Lawyers Are Supposed to be Golfers — by Mancos MacLeod

(A Chapter Excerpt from Making Rain Where the Sun Shines — Lawyers are Supposed to be Golfers — Paying My Dues as a Country Lawyer)

Cowboy Golf End of Rope 2The stereotypical lawyer is supposed to spend a good share of time on the links, golfing with colleagues, clients, friends and associates, and lounging in the clubhouse, socializing over cold drinks, and making things happen.  I knew that.  The senior partners in our firm, Chance Armstrong  and Terry Spencer were both golfers.  In fact, Terry Spencer was a real good golfer, having dominated the college golf team before law school.

In Cedar City, where I had gone to college, worked as a law clerk for a year before law school, and gotten to know Armstrong and Spencer, some of the other local attorneys, including the DA had a regular tee time, together, every Wednesday afternoon during golfing weather.  They called it “depositions,” and carefully instructed their secretaries to tell anyone who asked for them or inquired as to their whereabouts, that they were in depositions.

Frankly, I’d always had a hard time taking golf very seriously.   After years of weightlifting, and serious, full-contact sports like wrestling and college football, golf seemed just a little too sedate for me.  Coming from a family of chronic workaholics, I had also been thoroughly instilled with the notion that golf is non-productive; simply a leisure-time luxury that just doesn’t fit into the lives of productive, hard-working people.

But I’m a lawyer now.  Lawyers are supposed to be able to have the luxury of at least a little bit of leisure time, and use it to do something a little more civilized than open-field tackles and body slams — besides, that’s where all the client connections and business relationships are supposed to be made and developed, and all the deals are greased.

Most of my friends in law school had been convinced that a good golf game was the answer — just the ticket to a successful law practice.  Even Dean Rhodes, the ultimate bookworm, had been a golfer.  While working both summers of law school as a summer associate law clerk at Clayton, Billings & Templeton, a Salt Lake City law firm, with sixty some-odd lawyers, amid all the other wining, dining and recruitment-oriented fanfare, we spent at least our fair share of time playing golf.  Early morning tee-times, afternoons, evenings, Saturdays; — all the partners wanted at least one round of golf with each of the clerks, who were considered potential future associates.

I always felt a little guilty for essentially getting paid to play, but it all seemed to be part of the game, and virtually all the lawyers there, and particularly the more affluent senior partners, seemed to be avid golfers, and members of one or another ritzy country club around the Salt Lake Valley.

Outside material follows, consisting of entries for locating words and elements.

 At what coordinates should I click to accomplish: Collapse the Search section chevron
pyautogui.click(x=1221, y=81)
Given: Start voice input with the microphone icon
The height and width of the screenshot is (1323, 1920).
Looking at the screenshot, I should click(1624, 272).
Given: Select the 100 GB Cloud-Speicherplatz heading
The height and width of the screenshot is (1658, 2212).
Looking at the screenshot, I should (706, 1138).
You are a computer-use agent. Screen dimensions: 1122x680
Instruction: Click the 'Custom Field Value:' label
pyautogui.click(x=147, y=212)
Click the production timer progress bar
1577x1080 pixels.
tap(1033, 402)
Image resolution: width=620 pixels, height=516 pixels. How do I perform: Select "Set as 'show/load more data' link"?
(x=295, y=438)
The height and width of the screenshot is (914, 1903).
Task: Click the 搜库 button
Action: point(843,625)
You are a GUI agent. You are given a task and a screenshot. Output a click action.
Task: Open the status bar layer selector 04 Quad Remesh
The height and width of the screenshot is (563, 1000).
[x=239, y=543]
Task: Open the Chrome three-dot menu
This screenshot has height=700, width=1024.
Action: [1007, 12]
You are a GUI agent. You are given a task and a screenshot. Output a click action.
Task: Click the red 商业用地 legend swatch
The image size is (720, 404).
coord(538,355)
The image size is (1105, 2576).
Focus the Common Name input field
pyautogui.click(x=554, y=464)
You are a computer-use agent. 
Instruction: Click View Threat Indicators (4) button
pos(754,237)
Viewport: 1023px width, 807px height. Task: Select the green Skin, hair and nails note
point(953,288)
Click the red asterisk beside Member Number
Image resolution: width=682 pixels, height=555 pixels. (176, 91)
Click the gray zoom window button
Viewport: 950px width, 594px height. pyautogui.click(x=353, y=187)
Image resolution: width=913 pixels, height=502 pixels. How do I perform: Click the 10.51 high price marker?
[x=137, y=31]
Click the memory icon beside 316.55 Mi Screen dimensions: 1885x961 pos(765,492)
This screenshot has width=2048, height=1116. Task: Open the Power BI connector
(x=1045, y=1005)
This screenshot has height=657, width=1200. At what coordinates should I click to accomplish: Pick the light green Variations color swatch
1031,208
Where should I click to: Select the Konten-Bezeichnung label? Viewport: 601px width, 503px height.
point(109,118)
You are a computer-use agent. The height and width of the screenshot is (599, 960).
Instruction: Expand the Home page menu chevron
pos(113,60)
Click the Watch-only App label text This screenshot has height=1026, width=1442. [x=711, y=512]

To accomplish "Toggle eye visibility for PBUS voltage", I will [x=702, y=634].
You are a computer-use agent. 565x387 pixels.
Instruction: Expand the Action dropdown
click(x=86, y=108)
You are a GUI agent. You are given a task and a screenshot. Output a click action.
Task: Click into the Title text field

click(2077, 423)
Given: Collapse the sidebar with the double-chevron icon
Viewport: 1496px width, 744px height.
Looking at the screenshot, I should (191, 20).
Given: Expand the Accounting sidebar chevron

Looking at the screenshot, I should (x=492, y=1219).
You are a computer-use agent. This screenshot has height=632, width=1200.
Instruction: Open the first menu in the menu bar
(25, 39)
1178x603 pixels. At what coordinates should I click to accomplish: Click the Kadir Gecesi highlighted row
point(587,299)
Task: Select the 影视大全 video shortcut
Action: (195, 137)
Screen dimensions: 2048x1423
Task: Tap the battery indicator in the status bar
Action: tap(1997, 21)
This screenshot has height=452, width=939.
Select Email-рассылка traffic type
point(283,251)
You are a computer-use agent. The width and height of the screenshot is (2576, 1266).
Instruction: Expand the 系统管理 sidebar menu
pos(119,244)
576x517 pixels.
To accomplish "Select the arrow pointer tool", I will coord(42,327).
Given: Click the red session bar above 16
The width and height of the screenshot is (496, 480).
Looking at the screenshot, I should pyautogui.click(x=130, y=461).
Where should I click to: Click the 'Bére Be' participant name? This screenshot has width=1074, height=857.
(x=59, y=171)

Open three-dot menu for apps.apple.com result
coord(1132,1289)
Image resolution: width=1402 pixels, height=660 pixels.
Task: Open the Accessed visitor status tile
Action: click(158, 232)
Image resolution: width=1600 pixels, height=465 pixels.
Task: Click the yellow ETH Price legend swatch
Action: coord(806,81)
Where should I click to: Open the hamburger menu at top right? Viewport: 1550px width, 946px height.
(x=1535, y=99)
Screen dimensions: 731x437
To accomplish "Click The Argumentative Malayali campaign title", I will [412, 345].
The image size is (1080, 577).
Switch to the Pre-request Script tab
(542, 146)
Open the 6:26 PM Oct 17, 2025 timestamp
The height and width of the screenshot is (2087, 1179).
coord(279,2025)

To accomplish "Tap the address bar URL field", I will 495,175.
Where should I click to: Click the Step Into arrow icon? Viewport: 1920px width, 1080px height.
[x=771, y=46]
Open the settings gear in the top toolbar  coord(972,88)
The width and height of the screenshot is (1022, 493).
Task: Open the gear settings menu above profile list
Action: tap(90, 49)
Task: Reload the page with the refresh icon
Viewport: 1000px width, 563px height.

To prime ourselves for such outings, Tom Fleishman, my law school buddy and fellow law clerk, and I, would go out and hit buckets of balls every chance we got, so that hopefully we could make the grade.  As distorted as the whole game seemed to be at times, sometimes we felt like we had to work harder at our golf game than we did at our law clerk work.

But all that changed when, after graduating from law school and taking the bar exam,  I moved to Kanab, a small town on the Utah/Arizona border, to open and man a branch office for the Cedar City law firm of Armstrong & Spencer, and begin my long-awaited legal career.

Essentially right from the outset I started to get an inkling that, contrary to my previous experience, indoctrination and future visions, golf probably wasn’t going to end up being one of my top priorities.   In addition to simply getting real busy, real fast, along with being perpetually plagued with those deep-rooted notions of hard-working productivity, I just never quite seemed to develop the right golfing connections — and it was probably a good thing because none of the golfers around Kanab ever seemed to need an attorney.

So for me, golf just didn’t quite seem to fit.  It seemed like there was always something more pressing, more important to do.  So, I gravitated in other directions.